Coup de sifflet final au sommet de l’État. Réuni en réunion de crise le jeudi 29 janvier 2026 à Yaoundé, le Premier ministre Joseph Dion Ngute a ordonné le maintien du contrat de scanning de la société SGS au Port Autonome de Douala. Une décision ferme, annoncée à l’issue de fortes tensions institutionnelles. Cette instruction met-elle fin au bras de fer qui divisait l’administration depuis plusieurs mois ?
Une instruction gouvernementale après une réunion de crise
Selon les informations relayées par le journal de 17h de la CRTV, la décision a été prise à l’issue d’une réunion d’urgence tenue à l’Immeuble Étoile, en présence de toutes les parties prenantes du dossier.
Le Premier ministre a instruit la poursuite du contrat de SGS, estimant que celui-ci a été signé avec le Gouvernement et qu’« il ne revient pas à une autre entité d’en prononcer l’annulation », conformément au cadre légal en vigueur. Cette position vise à clarifier un conflit opposant le Port Autonome de Douala à certains départements ministériels sur la validité du contrat de scanning.
Au sortir de la rencontre, le ministre des Transports, Jean Ernest Masséna Ngalle Bibéhè, a confirmé la ligne gouvernementale au micro de la CRTV, soulignant la nécessité de respecter les engagements contractuels de l’État.
Cette instruction intervient dans un contexte marqué par des luttes d’influence et des interrogations sur l’implication de certaines autorités dans un dossier à forte portée administrative et économique.
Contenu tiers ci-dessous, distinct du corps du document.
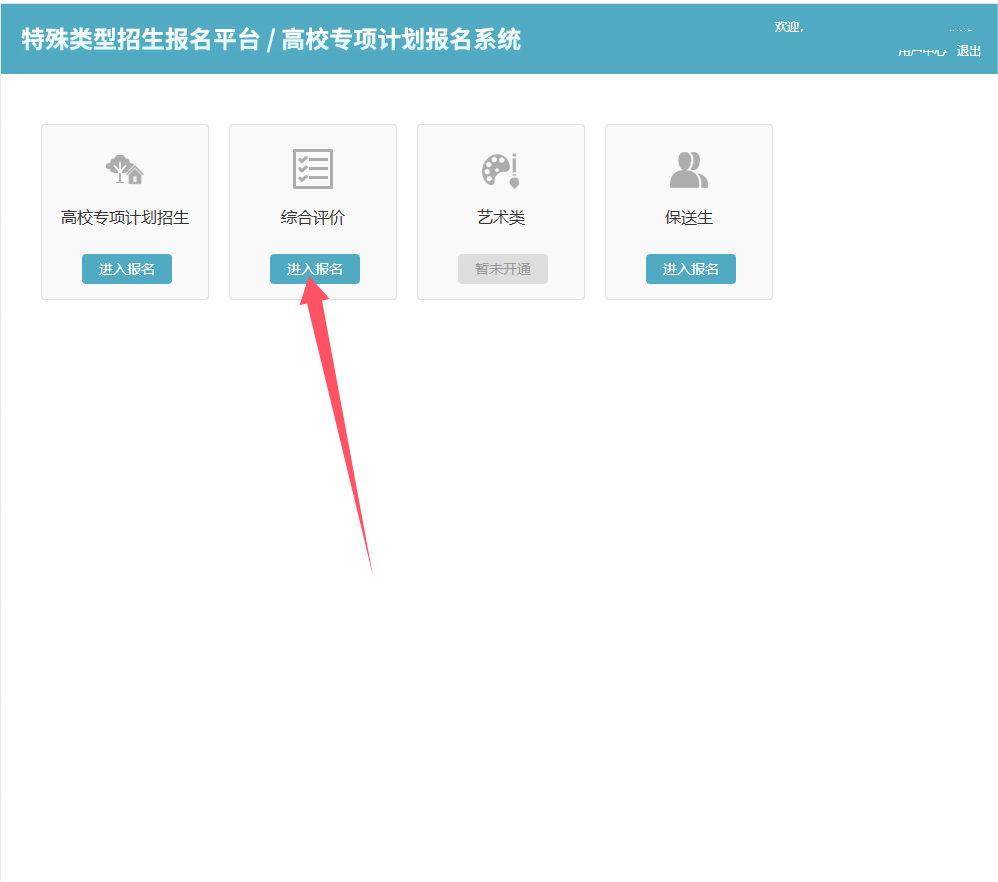The image size is (998, 882).
Task: Click the paint palette icon for 艺术类
Action: coord(500,170)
Pour l’exécutif, il s’agissait surtout de préserver la cohérence de l’action gouvernementale et l’image institutionnelle du Cameroun.
En ordonnant le maintien du contrat SGS, le Premier ministre entend clore une séquence de tensions. Reste à savoir si cette décision apaisera durablement les rapports entre les institutions concernées.